While emphasising that the information provided must fall within the school sex education policy as set out by the governors, CARE believes that ‘teaching staff can be helped with the task of sex education by networking them with outside agencies and by providing a directory of local and national organisations who can provide resources, support or speakers.’[xxiii]  And what outside national organisations does CARE have in mind?  And who do CARE have in mind when they suggest that ‘sex education needs to be taught by those who want to do it, and are properly trained to do so’?[xxiv]  From our study of sex education it is clear that the FPA, Brook and the Health Education Authority fit these criteria.

 4.  Supporting amoral sex education resources

CARE endorses a number of books and sex education resources that present a blatantly amoral view of sexual behaviour.  For example, Body of Knowledge, described by CARE as a resource which provides material for training teachers about sex education in primary schools within a specifically Christian moral framework,[xxv] asserts: ‘A homosexual relationship is understood to be a partnership between two consenting adults of the same gender who may share sexual attraction and pleasure.  It is acknowledged that men and women can find friendship and fulfilment with those of the same and opposite gender.  Children should be encouraged to see same-gender relationships as part of a natural friendship and not necessarily homosexual.’[xxvi]  And if a child specifically asks for a teacher’s moral view on a particular controversial subject, such as, ‘Is abortion wrong?’ the teacher can say, ‘People have very different beliefs about this and everyone needs to think about it carefully’ or ‘It is not important what I think about it, people have different opinions and have to decide what is right for themselves.’[xxvii] [our italics]  According to Body of Knowledge, if teachers are unclear about policy they should direct questions to the headteacher, the Family Planning Association or the Sex Education Forum.[xxviii] Moreover, Body of Knowledge provides a long list of recommended resources, including many publications from the FPA, Brook and the HEA.  In particular, the FPA’s Primary School Workbook (1993) written by Gill Lenderyou is listed as a resource which can be used in promoting good practice[xxix].  Background reading for teachers, governors and parents includes Doreen Massey’s School sex education, Why, What and How (1991) produced by the FPA.  Useful addresses provided for teachers, parents and school governors include the FPA, Brook, the HEA and the Sex Education Forum.[xxx] Body of Knowledge recommends Knowing me, knowing you as a book of practical ideas and workshops for primary school sex education.

Exercise data:
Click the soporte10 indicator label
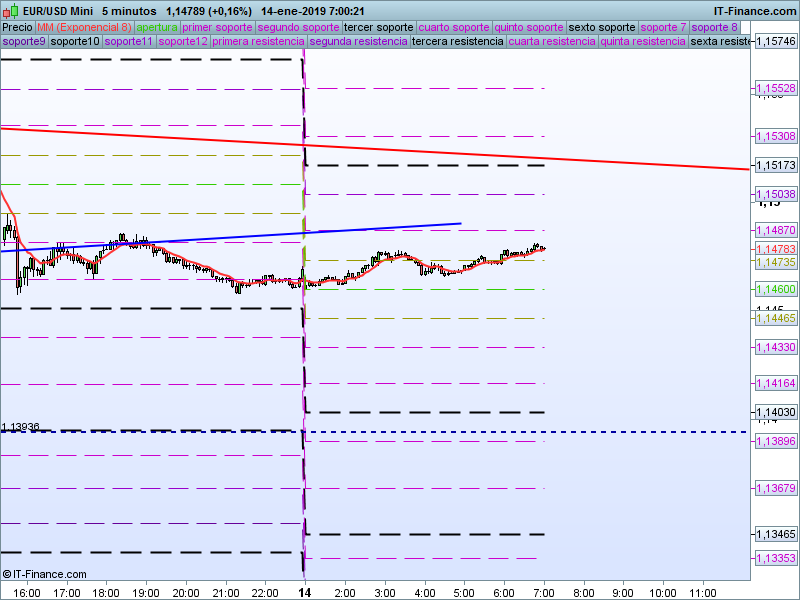Viewport: 800px width, 600px height. pos(75,42)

Problems to work on:
1 – In the text on CARE and sex education, who should teachers direct questions to if they are unclear about policy, according to Body of Knowledge?
2 – From the text on CARE and sex education, please write out the stretch from "While emphasising that" through "fit these criteria.".

Completed exercise:
1 – The headteacher, the Family Planning Association, or the Sex Education Forum.

2 –
While emphasising that the information provided must fall within the school sex education policy as set out by the governors, CARE believes that ‘teaching staff can be helped with the task of sex education by networking them with outside agencies and by providing a directory of local and national organisations who can provide resources, support or speakers.’[xxiii]  And what outside national organisations does CARE have in mind?  And who do CARE have in mind when they suggest that ‘sex education needs to be taught by those who want to do it, and are properly trained to do so’?[xxiv]  From our study of sex education it is clear that the FPA, Brook and the Health Education Authority fit these criteria.